• [Brief] Your task is to copy the stretch of lines in the records below that begins with the line containing "This screenshot has height=937, width=1241." and ends with the line containing "Open the three-dot more actions icon", exactly as written, with nothing added.

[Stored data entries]
##########

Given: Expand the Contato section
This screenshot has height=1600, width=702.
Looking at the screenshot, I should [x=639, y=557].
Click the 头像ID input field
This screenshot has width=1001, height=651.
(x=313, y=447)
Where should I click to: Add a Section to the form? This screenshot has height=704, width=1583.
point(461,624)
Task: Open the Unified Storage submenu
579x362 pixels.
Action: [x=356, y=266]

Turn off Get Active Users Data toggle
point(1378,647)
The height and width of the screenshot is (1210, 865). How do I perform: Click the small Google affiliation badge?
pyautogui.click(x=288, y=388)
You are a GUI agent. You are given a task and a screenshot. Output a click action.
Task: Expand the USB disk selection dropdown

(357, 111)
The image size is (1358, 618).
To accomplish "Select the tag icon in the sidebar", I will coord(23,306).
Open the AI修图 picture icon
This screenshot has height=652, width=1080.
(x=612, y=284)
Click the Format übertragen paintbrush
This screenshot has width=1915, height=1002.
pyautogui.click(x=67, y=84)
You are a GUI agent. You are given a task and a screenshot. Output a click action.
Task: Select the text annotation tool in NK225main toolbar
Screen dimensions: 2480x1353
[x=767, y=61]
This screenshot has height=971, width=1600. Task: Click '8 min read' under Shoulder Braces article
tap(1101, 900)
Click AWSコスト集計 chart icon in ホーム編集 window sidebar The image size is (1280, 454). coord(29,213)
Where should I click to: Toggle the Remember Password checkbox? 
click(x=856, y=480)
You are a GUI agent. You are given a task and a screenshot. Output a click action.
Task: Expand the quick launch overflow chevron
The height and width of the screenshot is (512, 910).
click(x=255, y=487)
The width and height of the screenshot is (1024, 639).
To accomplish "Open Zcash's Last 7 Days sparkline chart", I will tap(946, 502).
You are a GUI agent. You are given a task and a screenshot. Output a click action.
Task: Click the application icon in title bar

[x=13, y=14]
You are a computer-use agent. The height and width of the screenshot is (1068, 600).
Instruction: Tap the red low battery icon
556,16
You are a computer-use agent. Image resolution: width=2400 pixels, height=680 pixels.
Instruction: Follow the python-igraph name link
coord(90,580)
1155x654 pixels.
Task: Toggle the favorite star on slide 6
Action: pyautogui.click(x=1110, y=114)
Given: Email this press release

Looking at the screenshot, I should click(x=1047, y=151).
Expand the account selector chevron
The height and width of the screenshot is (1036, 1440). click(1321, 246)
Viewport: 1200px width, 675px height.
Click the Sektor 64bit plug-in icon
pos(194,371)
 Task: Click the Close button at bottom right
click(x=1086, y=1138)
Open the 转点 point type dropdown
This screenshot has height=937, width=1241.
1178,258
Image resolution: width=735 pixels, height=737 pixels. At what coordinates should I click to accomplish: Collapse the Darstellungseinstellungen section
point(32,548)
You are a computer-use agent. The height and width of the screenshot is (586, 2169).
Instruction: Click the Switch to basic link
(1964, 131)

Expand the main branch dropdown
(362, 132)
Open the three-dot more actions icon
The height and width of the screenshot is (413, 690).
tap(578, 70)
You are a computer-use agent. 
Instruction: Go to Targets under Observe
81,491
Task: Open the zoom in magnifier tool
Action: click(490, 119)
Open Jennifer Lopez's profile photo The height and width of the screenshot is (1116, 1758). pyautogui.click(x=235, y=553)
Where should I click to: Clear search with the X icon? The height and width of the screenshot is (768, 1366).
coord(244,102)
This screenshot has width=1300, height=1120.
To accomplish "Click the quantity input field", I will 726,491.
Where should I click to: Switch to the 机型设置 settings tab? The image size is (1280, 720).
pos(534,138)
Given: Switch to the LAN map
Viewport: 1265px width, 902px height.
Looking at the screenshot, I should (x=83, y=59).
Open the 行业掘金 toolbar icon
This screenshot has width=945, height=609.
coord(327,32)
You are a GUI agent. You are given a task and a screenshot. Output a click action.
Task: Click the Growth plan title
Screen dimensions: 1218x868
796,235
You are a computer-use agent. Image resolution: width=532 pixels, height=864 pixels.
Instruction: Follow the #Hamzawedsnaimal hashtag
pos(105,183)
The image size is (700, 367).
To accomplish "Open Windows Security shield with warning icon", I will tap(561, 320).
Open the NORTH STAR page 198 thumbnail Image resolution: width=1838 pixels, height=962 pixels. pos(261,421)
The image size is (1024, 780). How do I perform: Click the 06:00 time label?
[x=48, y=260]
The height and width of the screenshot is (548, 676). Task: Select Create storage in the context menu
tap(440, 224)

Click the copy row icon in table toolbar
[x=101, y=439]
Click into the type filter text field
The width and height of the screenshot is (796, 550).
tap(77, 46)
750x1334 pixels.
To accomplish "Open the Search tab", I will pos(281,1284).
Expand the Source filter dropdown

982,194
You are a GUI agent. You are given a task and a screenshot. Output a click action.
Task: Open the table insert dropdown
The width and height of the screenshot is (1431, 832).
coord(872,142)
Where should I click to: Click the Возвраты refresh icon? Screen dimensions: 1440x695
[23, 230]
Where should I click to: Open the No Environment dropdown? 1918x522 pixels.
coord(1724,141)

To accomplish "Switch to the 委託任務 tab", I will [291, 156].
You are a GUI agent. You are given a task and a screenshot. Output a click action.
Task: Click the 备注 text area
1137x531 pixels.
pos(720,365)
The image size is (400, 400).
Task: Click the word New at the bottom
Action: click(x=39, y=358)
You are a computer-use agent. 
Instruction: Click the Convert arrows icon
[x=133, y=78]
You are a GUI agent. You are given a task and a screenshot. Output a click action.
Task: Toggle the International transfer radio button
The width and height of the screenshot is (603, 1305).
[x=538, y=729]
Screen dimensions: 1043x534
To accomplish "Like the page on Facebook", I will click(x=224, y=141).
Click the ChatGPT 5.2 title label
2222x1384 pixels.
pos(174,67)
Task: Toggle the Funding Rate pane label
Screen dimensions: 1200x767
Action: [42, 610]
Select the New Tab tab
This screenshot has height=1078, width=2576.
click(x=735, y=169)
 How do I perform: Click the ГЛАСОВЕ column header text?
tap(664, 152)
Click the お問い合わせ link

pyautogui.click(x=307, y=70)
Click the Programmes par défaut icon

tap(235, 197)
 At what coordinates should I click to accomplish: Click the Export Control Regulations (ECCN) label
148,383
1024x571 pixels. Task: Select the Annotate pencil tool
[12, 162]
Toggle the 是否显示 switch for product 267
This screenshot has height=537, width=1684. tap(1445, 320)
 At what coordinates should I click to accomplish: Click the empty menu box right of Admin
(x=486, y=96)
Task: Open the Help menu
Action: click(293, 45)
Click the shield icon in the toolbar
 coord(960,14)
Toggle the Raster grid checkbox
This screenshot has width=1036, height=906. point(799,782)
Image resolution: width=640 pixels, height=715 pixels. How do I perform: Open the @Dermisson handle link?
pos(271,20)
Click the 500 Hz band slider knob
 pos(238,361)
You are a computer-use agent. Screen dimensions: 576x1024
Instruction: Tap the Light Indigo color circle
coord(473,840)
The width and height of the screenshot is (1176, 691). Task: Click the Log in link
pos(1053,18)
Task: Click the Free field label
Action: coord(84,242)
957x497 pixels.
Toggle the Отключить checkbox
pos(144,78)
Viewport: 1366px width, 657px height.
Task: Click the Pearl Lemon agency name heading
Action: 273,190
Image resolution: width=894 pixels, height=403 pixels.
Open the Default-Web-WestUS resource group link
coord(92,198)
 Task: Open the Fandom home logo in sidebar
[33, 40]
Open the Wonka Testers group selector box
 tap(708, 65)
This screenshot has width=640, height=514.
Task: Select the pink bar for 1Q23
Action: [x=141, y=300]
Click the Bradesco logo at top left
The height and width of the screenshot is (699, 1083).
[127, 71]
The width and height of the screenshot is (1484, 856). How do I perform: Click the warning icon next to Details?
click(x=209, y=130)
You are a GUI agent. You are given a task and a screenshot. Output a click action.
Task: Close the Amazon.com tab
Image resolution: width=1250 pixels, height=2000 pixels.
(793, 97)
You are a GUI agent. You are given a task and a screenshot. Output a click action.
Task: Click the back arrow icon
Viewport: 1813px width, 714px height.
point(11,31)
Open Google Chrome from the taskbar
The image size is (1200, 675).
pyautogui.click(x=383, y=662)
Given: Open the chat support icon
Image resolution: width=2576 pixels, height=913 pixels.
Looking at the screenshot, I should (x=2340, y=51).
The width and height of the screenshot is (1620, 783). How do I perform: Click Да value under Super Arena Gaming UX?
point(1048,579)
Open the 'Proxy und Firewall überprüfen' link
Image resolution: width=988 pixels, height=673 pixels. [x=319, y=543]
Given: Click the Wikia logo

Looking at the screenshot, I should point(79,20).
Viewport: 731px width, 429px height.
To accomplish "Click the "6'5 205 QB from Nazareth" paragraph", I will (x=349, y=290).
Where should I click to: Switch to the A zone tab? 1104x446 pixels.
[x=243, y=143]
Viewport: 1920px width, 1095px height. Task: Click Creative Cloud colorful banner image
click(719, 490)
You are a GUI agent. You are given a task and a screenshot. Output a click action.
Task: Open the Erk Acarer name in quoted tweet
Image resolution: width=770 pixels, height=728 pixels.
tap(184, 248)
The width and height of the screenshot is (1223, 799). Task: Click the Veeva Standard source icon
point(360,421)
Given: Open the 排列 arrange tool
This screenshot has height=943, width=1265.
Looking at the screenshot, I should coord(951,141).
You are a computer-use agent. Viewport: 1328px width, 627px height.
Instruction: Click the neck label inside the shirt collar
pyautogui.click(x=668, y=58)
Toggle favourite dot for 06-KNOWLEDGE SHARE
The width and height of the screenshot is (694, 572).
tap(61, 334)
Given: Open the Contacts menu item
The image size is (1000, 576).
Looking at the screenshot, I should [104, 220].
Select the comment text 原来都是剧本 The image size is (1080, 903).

##########

• [Your response]
This screenshot has height=937, width=1241.
1178,258
Image resolution: width=735 pixels, height=737 pixels. At what coordinates should I click to accomplish: Collapse the Darstellungseinstellungen section
point(32,548)
You are a computer-use agent. The height and width of the screenshot is (586, 2169).
Instruction: Click the Switch to basic link
(1964, 131)

Expand the main branch dropdown
(362, 132)
Open the three-dot more actions icon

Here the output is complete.